One of the driving forces in the early stages of the ISCE and the Journal of Chemical Ecology was the aim to unravel the chemistry and biology of insect communication. Since then, a remarkable number of insect pheromones have been identified, probably for about 1,000 species, and the mysteries of their formation and perception elucidated, in some cases in great detail. We now have a pretty good picture how the chemical message is triggered, produced, released, perceived, processed, and transformed into behavior. A driving force for this was the potential application of many of these insect pheromones.

During this time period, the analytical techniques became much more sensitive, new ideas popped-up, and the genomic area arrived. Bacteria were not much on the radar of chemical ecologists 40 years ago, but this changed and nowadays we have become much more interested in the role bacteria play in shaping our environment. Bacteria may influence the production and formation of insect pheromones when thriving on a host, but they also can communicate with each other. A typical phenomenon observed is “quorum-sensing”, a trait found in many bacteria. A physiological change in a bacterial population is performed when the pheromone concentration is above a certain threshold level. The concentration of this autoinducer is enlarged by a positive feedback loop.

One would think that the sensitive modern techniques and the genomic information at hand would allow easy elucidation of many bacterial semiochemicals, but surprisingly this is not the case. If one looks at the known structures of bacterial pheromones, autoinducers, or quorum-sensing compounds, not much more than two handfuls of structural types are described. Nevertheless, similar to insect pheromones for which agricultural application is a driving force, potential pharmaceutical and life science applications stimulate research in bacterial communication, e.g., in biofilm inhibition or antibiotics research.

The most explored compounds used in bacterial communication systems are N-acylhomoserine lactones (AHLs) used by Gram-negative bacteria (Dickschat 2010). The AHL-dependent information transfer is the best and most investigated bacterial communication system, and its understanding in all its variants complements that of insect pheromone systems, covering aspects from biosynthesis, perception, degradation, and evoked physiological effects. One reason might be the ease of how genetic information is nowadays at hand. Research on bacterial communication often starts on a genetic level, using homology approaches. By this method, one easily finds similar systems in other bacteria, but not entirely new systems with potential different structures. The major question is whether this predominance of AHLs is indeed a true picture of the reality. Or, are there many more signaling systems working with different compounds, maybe with similar importance to the AHLs? Probably the answer is yes. An example is the recent identification of photopyrones produced by the insect pathogenic proteobacterium Photorhabdus luminescens (Brachmann et al. 2013). These medium-sized lactones invoke a clumping behavior of the bacterial cells. The identification was possible only by the combination of genetic and chemical approaches. The photopyrones constitute a new type of bacterial signaling compounds.

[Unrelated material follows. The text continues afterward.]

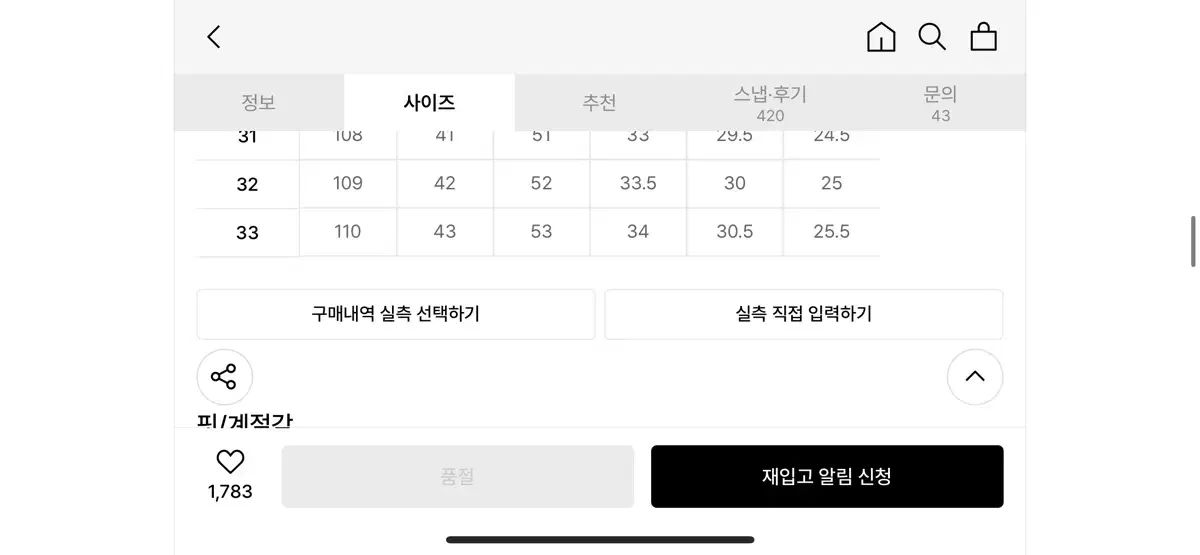Click 실측 직접 입력하기 button
Image resolution: width=1200 pixels, height=555 pixels.
[804, 314]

Obviously there is much room for development to understand better chemical communication in bacteria and in a much broader sense. What do we have to do? Genetic information today is the easiest to obtain, at least in bacteria. This would be a good starting point, but additionally we have to look for new gene functions. Chemical characterization of bacterial exometabolites also is key. Only with the compounds in hand can we do various assays, gene expression analysis, etc. The focus of the chemical side should be not only on new structures, but more on the assessment of all metabolites released by bacteria under certain conditions. This work currently is in progress in many laboratories especially for small, volatile compounds, and probably will lead finally to a range of compounds typically associated with bacteria. Finally, we have to start from the other end, the phenotype, and work backwards by phenotype observation to the communication compounds and the genes involved. The combination of all these approaches certainly will improve our understanding of bacterial communication and their interaction with other organisms.

In essence, the overall approach stays the same, even after 40 years: A close cooperation between biologists and chemists is key for success.